La okupación en Ourense que el Concello no ve

CASA DE BAÑOS

Antiguos habitantes que okupaban la Casa de Baños de Ourense se refugian en el Casco Vello y la ribera del Barbaña

Las ruinas del nº2 de la rúa do Baño, donde se refugian dos personas.
Las ruinas del nº2 de la rúa do Baño, donde se refugian dos personas. | José Paz

El pasado 16 de junio, durante la celebración de las juntas de área, el gobierno municipal aseguró que no le constaban inmuebles okupados en Ourense, y que la pescadería situada en la Praza da Trinidade había sido desalojada y sellada. Ninguna de ambas afirmaciones ha resultado ser cierta y, en algunos casos, los okupas residen a muy poca distancia de los despachos de la administración Jácome.

En la propia Praza da Trinidade, los vecinos sí reconocen que hubo una operación policial de desalojo, pero la paz ha durado poco en el lugar. Una simple cadena con candado asegura la puerta de la antigua pescadería, donde se había observado tanto el trasiego de personas como el menudeo de droga.

Pasó el tiempo, y parece que han vuelto. A veces salen y entran a escondidas

Sin embargo, en menos de un mes tras el desalojo, los okupas han regresado por el mismo sitio: una ventana rota por encima del portal, tras el cual puede observarse una barricada casera para impedir entrar. Consultados por el particular, algunos de los vecinos preguntados afirman no haber sido conscientes de que el desalojo hubiera tenido lugar. “Vino hasta la Policía ahí”, explica la encargada de un comercio cercano, “pero pasó el tiempo, y parece que han vuelto. A veces salen y entran a escondidas”.
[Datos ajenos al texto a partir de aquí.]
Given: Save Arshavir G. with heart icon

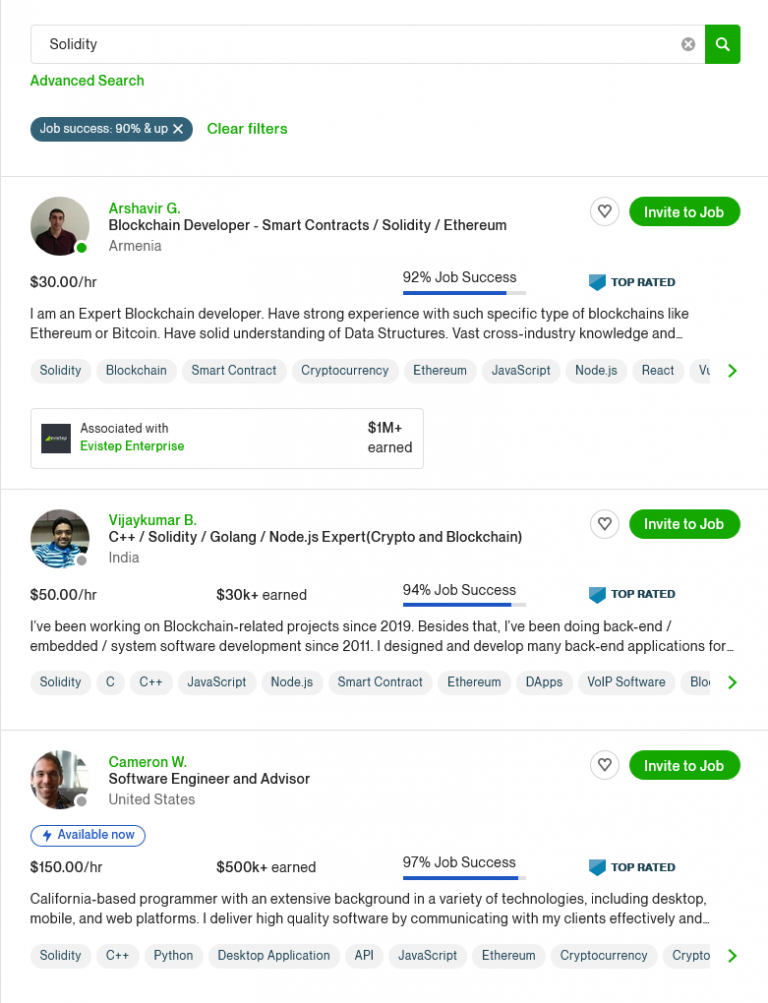Looking at the screenshot, I should (604, 211).
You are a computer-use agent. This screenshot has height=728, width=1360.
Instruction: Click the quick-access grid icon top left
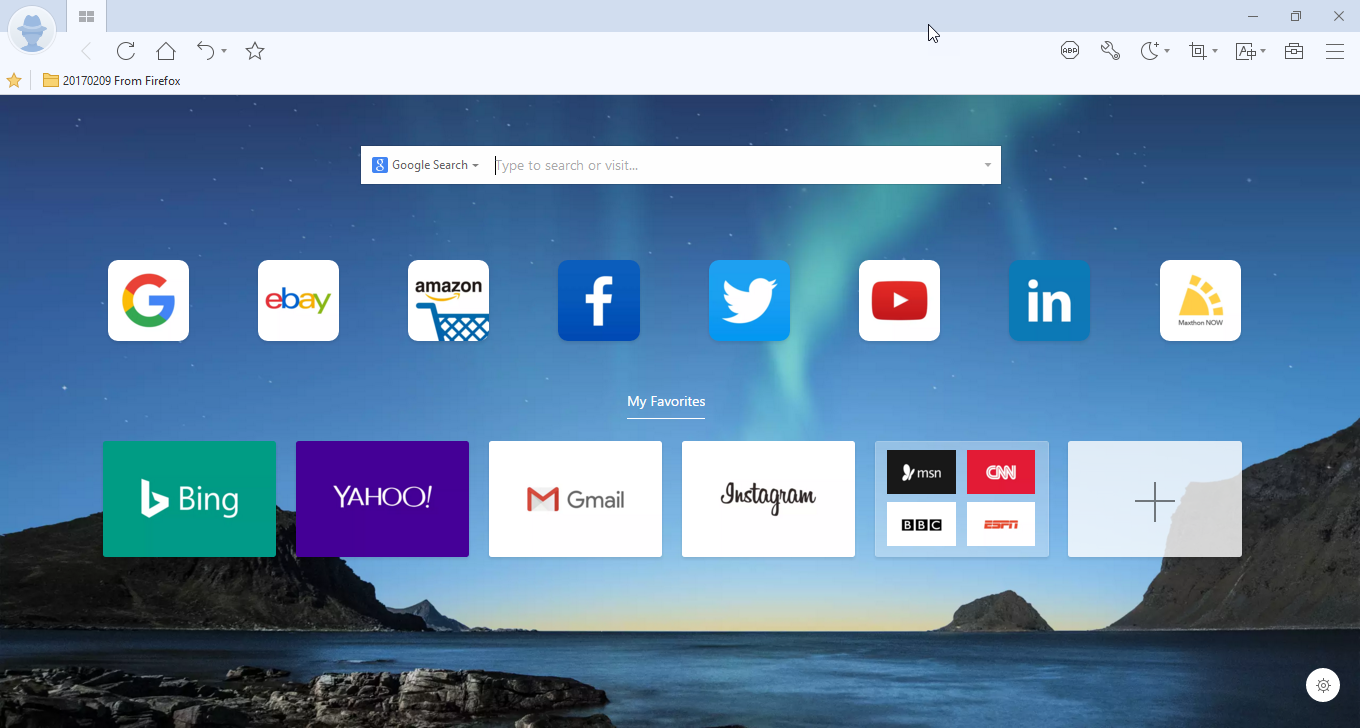point(85,16)
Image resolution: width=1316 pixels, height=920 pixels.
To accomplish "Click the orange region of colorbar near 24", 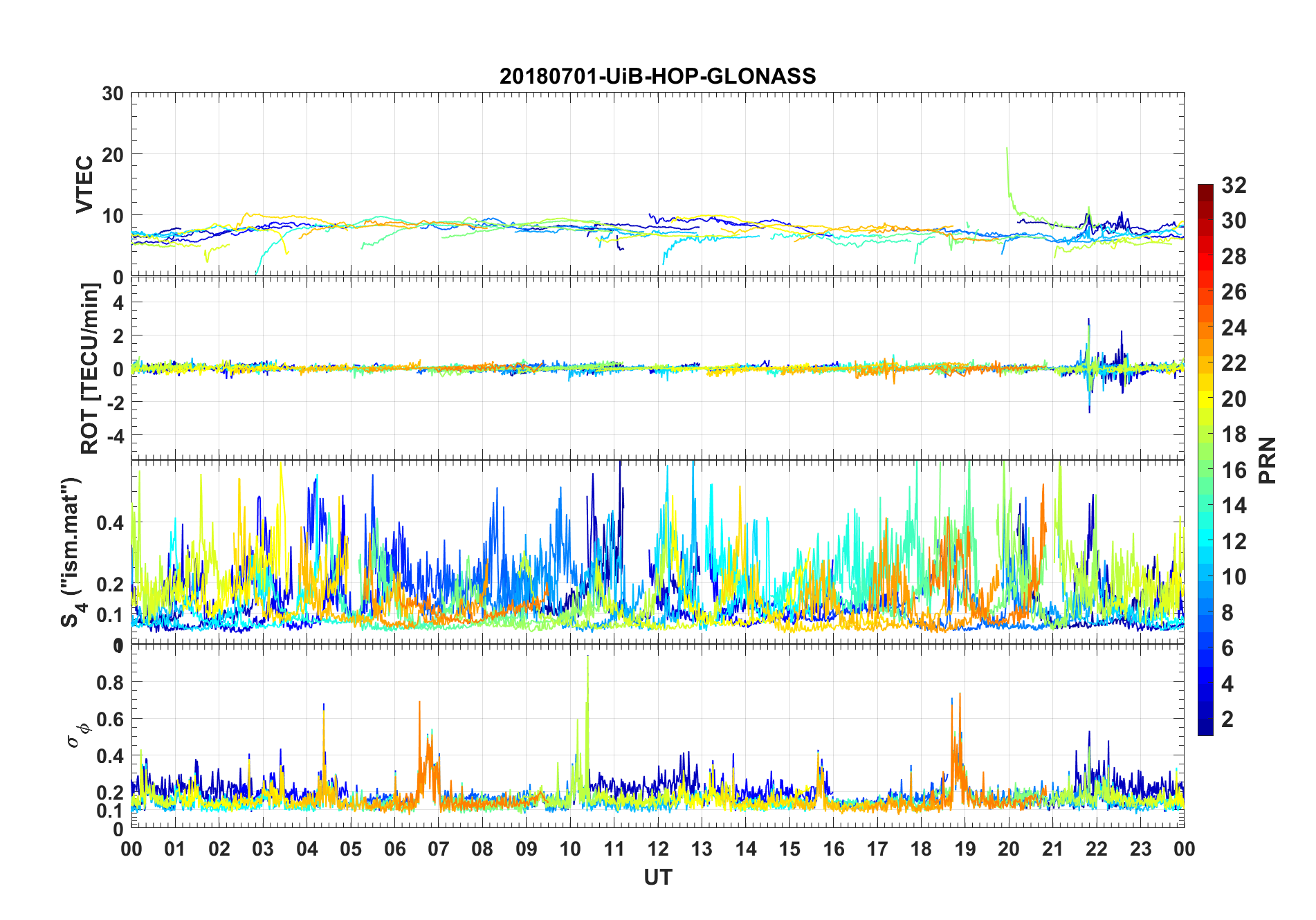I will (x=1205, y=327).
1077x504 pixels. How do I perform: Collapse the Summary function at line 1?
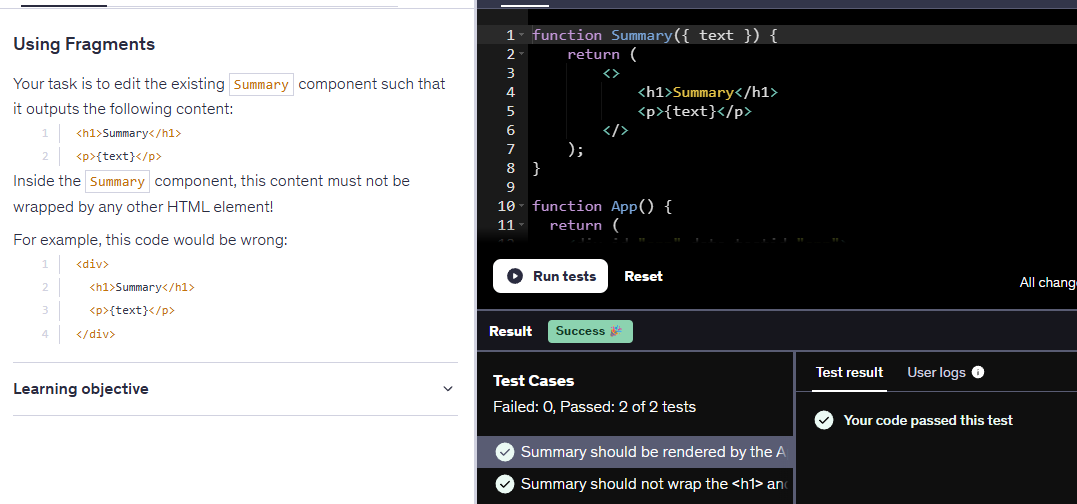point(523,36)
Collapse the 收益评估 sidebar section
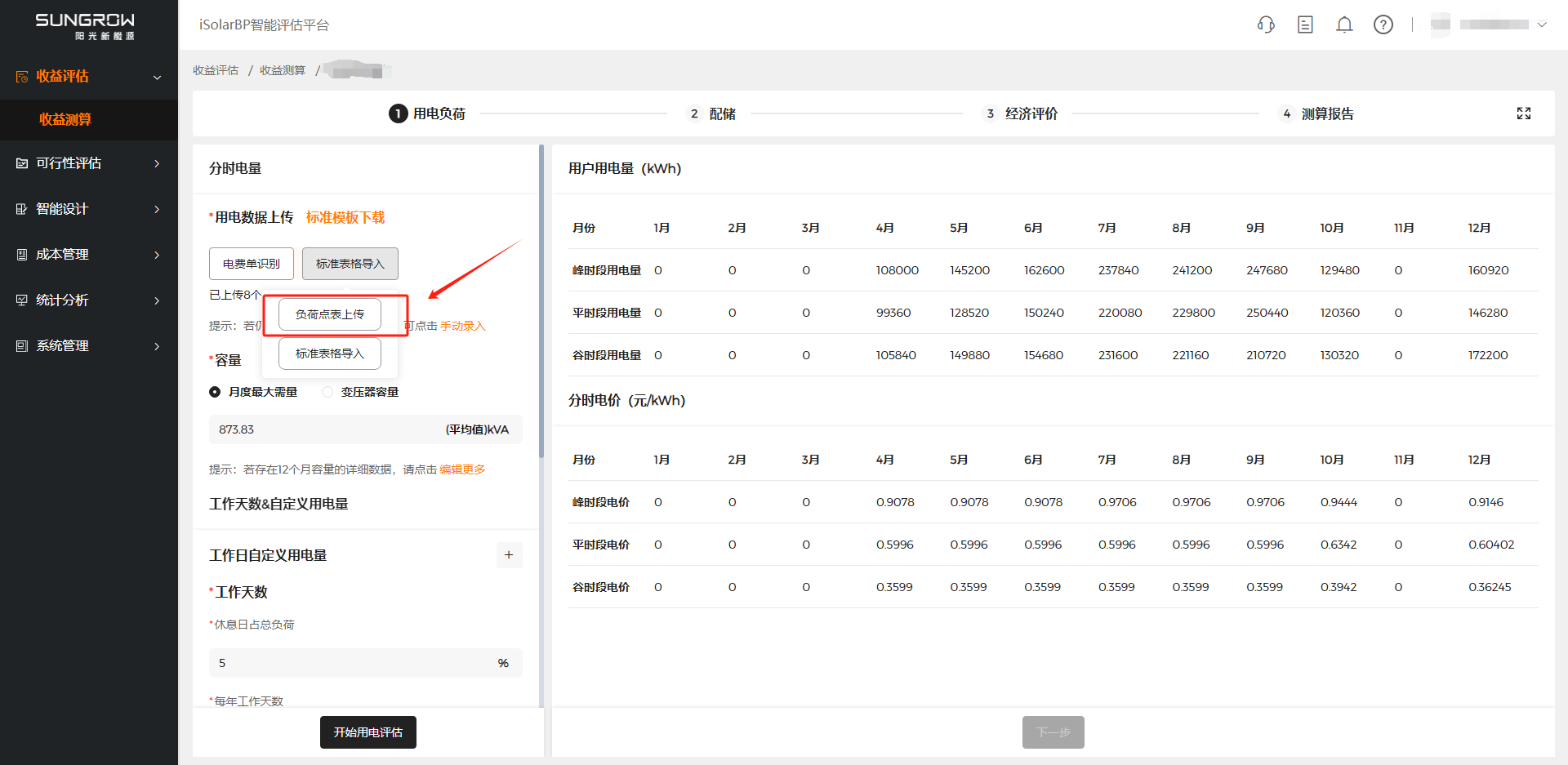Screen dimensions: 1568x765 pyautogui.click(x=157, y=77)
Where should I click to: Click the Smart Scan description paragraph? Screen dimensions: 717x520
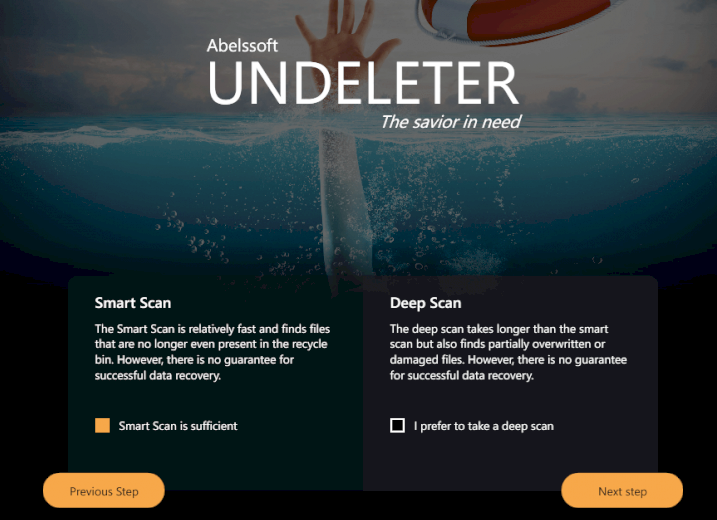pyautogui.click(x=212, y=352)
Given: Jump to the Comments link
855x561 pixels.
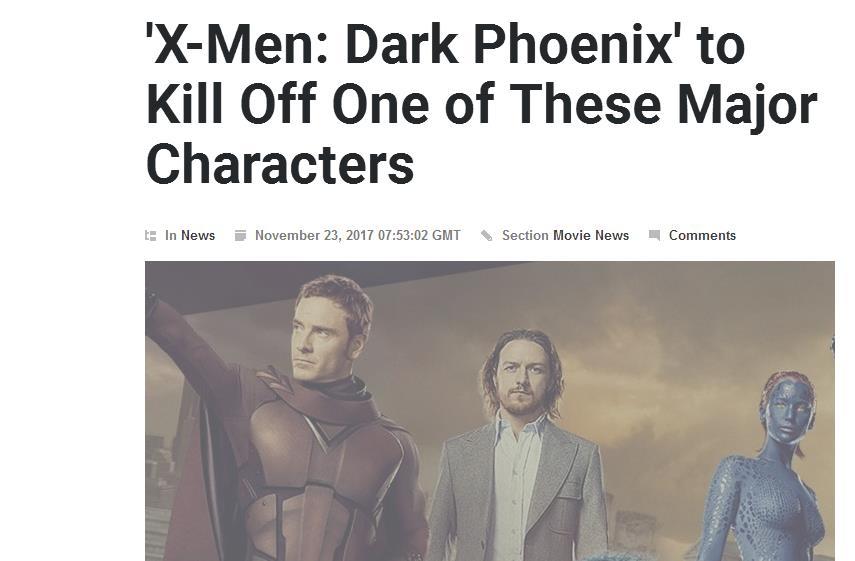Looking at the screenshot, I should (x=702, y=236).
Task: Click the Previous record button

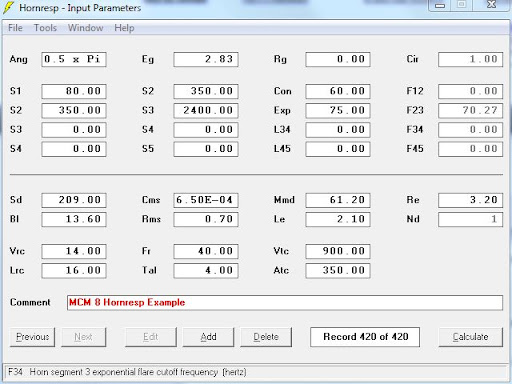Action: (32, 337)
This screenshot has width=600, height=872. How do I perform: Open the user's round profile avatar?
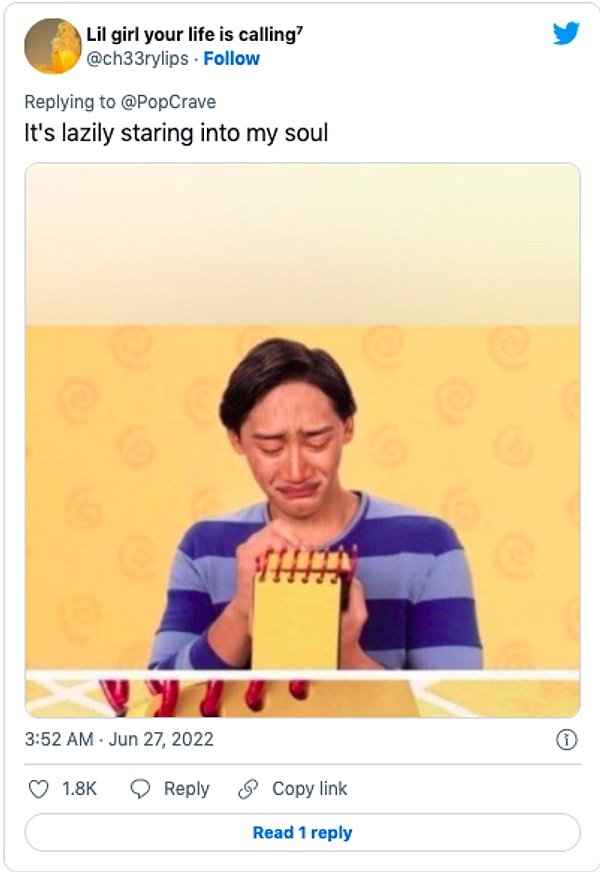[52, 46]
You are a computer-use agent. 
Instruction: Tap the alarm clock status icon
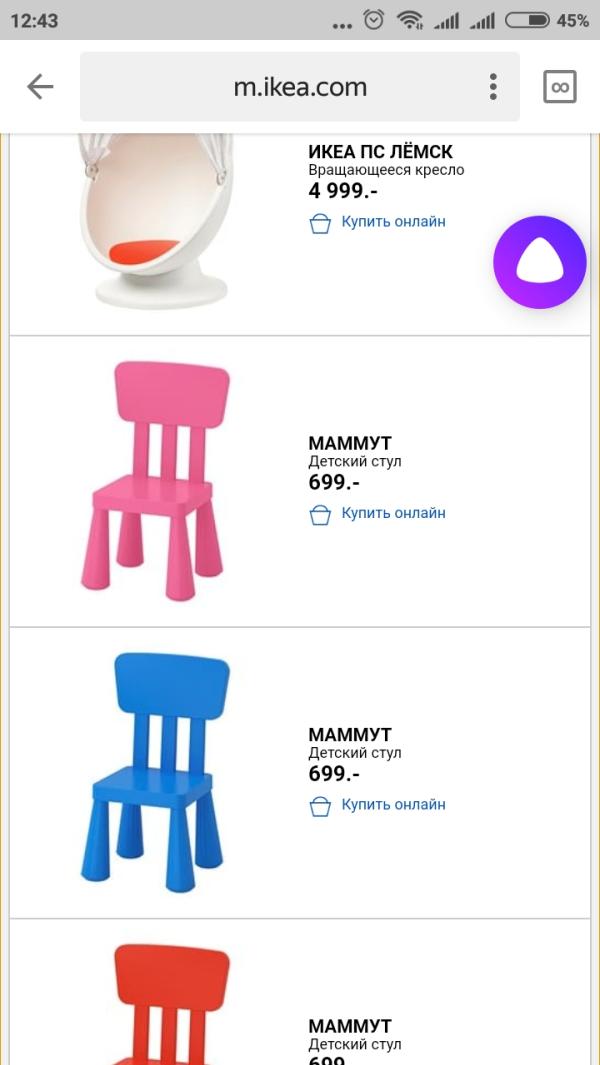pos(374,20)
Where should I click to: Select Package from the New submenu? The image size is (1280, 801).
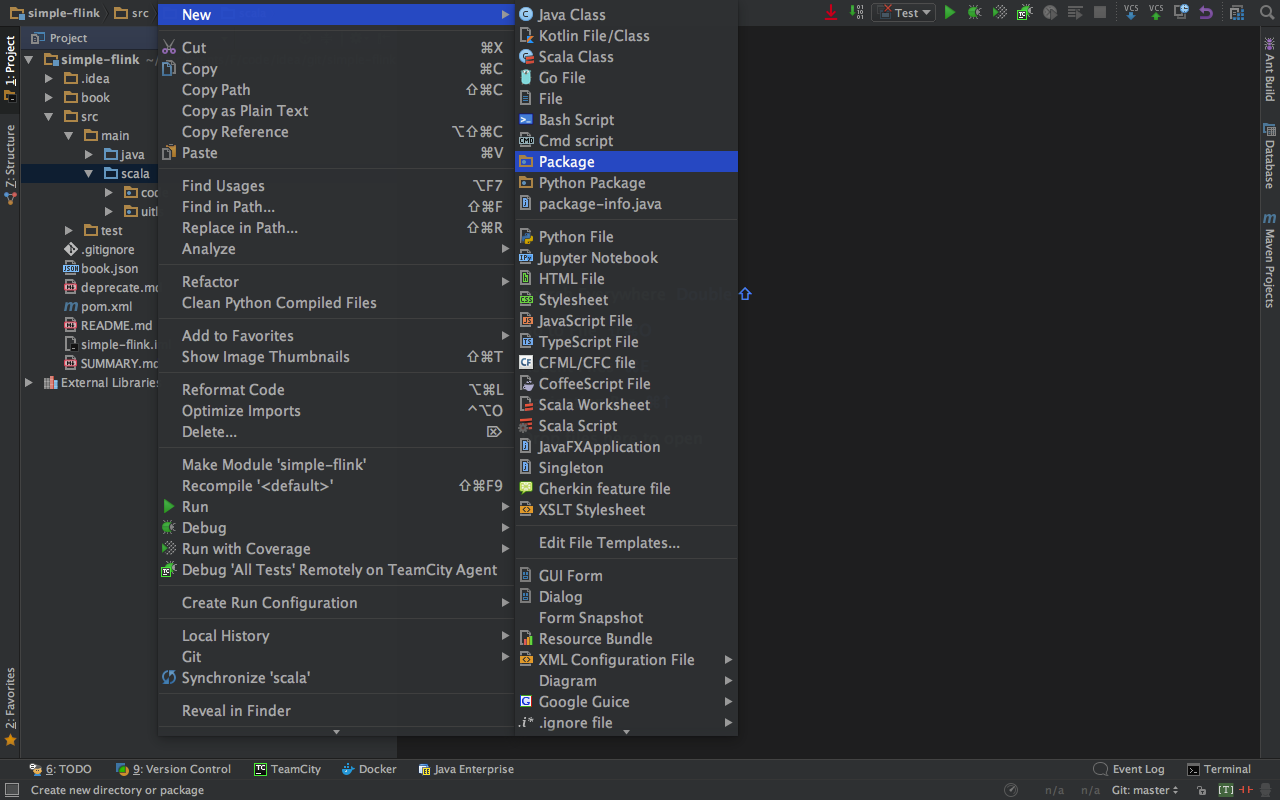(x=566, y=162)
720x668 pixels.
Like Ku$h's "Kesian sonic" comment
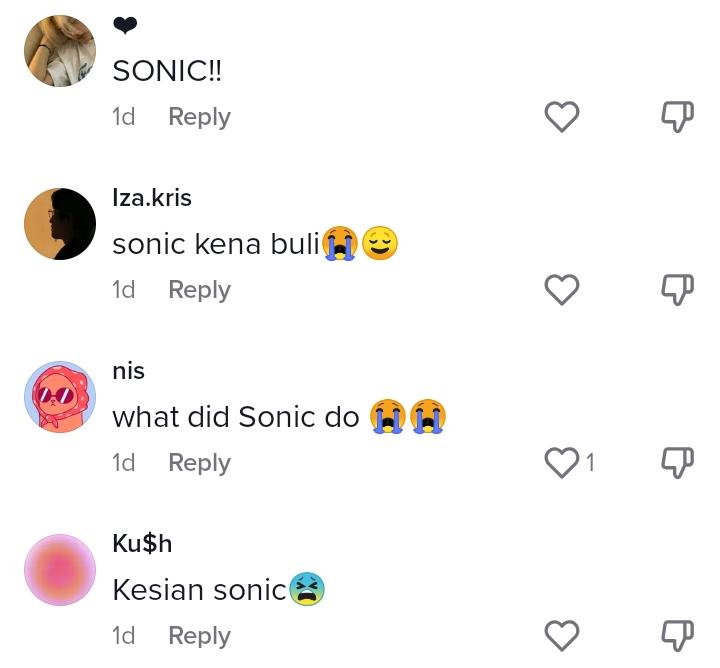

Desde que hubo el incendio de la casa de abajo (la Casa de Baños), creemos que se movieron aquí arriba

Ochenta metros en dirección a la Praza Maior, está el nº2 de la rúa do Baño, una de las casas que suele mencionarse a la hora de hablar del abandono del Casco Vello. En la ruina, que se encuentra en venta, se ha visto entrar y salir al menos a dos personas durante los últimos días. Los vecinos comentan que “desde que hubo el incendio de la casa de abajo (la Casa de Baños), creemos que se movieron aquí arriba. Yo vi dos y sí salieron. Al principio había como una cadena que bloqueaba la puerta y ahora nada. Entran y salen”.

En esta ocasión, tanto los vecinos como los propietarios de negocios afirman que todavía no se ha registrado ningún incidente. La propietaria de una librería próxima al lugan comenta que “los que vivían ahí abajo (por la Casa de Baños) en algún sitio se tenían que meter. Es como en la plazuela (la Praza da Trinidade), donde también viven”, pero “conmigo son educadísimos y no se meten con nadie”, asegura la comerciante.

La utilizan como lugar de consumo y venta de sustancias estupefacientes, además de habitarla de forma permanente

Drogas junto al Barbaña

La situación contraria se vive en la rúa Sila, a poca distancia del recién estrenado Jardín del Posío. En esa zona, un grupo indeterminado de personas han okupado una vivienda de dos pisos al final de la calle, que conecta incluso con el paseo del Barbaña. Según los habitantes de la calle “la utilizan como lugar de consumo y venta de sustancias estupefacientes, además de habitarla de forma permanente”, y como consecuencia, “la Policía ha acudido en varias ocasiones, pero no se ha adoptado ninguna medida efectiva, y eso genera mucha inseguridad”.